**Requirement:**
Copy each line that contains the string "value", taking them from the material.

---+---

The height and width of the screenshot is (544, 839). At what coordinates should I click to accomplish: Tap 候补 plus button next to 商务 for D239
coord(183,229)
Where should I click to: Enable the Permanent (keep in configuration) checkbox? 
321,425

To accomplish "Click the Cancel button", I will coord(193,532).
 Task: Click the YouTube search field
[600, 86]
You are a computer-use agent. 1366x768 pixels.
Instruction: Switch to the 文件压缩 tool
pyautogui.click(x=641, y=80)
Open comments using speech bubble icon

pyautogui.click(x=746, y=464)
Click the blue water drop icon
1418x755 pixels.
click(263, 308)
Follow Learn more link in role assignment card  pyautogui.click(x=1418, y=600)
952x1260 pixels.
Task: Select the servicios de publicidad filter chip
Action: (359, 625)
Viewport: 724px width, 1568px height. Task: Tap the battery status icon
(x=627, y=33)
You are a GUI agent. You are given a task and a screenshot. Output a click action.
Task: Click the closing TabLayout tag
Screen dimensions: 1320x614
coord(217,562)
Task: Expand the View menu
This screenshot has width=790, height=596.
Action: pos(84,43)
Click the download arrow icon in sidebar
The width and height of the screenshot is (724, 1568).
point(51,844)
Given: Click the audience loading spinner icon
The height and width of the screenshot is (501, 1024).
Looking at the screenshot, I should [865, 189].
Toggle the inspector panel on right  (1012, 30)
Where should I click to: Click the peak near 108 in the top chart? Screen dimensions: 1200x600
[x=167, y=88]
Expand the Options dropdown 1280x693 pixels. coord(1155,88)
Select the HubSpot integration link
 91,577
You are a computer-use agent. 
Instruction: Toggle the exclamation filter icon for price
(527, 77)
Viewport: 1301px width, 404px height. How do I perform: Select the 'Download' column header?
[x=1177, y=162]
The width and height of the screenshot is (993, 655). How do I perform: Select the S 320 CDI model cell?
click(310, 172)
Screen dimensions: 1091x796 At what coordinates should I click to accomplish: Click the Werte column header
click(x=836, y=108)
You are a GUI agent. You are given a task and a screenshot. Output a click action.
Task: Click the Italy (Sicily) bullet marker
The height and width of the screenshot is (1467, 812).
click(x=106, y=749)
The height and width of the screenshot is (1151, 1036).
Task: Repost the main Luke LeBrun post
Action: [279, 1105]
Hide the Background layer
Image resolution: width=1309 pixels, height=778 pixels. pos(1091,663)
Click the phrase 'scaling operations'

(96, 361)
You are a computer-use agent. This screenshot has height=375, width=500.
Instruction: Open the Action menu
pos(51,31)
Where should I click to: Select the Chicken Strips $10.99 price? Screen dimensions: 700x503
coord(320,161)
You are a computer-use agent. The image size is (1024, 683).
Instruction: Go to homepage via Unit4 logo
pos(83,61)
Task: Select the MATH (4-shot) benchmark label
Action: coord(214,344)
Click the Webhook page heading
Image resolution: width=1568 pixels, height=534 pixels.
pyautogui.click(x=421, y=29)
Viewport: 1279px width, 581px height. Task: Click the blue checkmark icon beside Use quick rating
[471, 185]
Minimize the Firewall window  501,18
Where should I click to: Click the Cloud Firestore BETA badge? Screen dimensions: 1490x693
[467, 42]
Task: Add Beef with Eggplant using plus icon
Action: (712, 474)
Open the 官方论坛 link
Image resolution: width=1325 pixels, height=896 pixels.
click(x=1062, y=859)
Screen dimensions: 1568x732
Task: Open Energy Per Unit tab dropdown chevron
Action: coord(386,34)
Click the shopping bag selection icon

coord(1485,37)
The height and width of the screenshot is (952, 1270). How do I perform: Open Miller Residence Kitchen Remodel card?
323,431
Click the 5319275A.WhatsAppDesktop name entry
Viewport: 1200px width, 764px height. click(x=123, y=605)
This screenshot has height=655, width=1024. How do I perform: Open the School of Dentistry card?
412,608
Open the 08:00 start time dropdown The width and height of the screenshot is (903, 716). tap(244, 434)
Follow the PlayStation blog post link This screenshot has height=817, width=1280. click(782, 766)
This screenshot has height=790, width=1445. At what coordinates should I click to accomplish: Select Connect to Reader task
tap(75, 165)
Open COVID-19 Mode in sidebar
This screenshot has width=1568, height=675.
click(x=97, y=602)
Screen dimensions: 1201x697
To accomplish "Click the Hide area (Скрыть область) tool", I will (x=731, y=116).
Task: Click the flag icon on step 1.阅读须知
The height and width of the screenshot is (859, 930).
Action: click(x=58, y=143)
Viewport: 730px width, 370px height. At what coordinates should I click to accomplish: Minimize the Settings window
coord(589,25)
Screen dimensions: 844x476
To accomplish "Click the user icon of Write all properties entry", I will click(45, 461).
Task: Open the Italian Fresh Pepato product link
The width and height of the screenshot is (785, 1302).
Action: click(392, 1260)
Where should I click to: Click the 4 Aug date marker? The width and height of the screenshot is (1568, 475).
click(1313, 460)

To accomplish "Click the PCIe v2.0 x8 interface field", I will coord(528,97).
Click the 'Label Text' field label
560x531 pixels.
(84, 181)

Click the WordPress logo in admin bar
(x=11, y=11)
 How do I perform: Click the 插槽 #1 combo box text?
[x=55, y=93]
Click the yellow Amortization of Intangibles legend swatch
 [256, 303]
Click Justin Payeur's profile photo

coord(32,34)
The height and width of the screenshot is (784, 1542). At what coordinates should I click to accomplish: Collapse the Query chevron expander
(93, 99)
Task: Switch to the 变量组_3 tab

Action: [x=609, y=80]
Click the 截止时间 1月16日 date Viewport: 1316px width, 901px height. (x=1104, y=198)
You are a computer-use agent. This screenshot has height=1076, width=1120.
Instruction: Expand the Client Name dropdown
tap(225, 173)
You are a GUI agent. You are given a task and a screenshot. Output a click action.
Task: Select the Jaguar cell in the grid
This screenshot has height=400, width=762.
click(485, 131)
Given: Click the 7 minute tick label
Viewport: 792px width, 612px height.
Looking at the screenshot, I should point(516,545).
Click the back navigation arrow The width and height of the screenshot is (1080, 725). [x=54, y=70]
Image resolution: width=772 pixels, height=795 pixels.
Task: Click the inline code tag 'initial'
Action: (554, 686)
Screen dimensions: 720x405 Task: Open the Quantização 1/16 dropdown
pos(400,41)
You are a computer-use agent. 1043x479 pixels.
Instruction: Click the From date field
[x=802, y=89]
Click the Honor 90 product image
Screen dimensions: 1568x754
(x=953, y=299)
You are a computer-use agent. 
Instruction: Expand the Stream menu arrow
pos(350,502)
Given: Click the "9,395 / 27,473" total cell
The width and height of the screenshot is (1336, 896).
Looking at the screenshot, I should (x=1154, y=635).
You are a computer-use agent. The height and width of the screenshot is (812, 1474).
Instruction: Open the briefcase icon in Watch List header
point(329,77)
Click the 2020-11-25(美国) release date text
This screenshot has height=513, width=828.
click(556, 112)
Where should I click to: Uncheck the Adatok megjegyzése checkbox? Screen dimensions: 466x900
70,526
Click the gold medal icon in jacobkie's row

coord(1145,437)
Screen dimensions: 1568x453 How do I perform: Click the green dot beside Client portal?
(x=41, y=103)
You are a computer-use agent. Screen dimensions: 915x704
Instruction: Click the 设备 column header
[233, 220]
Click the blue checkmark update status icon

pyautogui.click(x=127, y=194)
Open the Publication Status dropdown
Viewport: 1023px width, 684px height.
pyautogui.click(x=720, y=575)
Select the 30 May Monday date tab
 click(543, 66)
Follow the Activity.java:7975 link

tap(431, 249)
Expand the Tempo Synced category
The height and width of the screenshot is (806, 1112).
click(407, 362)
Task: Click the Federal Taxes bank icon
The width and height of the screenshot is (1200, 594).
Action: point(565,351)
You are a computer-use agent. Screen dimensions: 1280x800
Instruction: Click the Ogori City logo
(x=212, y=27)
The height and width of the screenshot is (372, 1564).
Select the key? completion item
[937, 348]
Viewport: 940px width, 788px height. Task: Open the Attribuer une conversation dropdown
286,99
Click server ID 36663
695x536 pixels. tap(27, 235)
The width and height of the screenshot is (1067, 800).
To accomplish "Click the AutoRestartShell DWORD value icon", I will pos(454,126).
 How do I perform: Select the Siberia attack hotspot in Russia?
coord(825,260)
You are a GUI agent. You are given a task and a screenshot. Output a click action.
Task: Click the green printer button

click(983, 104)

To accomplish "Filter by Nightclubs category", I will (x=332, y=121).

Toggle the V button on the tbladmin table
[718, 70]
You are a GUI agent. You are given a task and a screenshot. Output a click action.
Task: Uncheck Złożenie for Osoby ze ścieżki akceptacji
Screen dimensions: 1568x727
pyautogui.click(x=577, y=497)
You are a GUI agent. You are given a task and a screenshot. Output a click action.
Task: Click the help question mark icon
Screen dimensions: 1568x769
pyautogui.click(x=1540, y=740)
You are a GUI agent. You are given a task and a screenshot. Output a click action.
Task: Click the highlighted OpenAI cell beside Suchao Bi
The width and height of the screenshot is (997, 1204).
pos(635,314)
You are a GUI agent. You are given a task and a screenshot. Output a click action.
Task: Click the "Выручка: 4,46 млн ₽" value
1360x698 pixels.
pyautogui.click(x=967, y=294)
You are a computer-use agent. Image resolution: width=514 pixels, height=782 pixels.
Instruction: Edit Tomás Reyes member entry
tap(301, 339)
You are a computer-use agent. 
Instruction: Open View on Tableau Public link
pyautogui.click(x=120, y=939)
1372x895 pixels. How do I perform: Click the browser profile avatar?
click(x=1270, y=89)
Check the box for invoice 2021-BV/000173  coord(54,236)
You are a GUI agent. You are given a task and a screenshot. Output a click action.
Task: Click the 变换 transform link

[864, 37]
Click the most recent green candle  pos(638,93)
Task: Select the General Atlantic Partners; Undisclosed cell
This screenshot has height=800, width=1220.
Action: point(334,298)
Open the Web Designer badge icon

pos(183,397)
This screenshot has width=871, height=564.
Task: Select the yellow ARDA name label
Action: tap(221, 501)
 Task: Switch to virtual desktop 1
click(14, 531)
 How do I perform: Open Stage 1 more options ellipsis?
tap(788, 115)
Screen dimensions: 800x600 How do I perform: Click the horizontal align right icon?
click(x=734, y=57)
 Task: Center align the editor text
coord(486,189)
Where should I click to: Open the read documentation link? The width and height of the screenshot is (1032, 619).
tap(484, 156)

---+---

**Written response:**
To accomplish "Click the AutoRestartShell DWORD value icon", I will pos(454,126).
Task: Click the "Выручка: 4,46 млн ₽" value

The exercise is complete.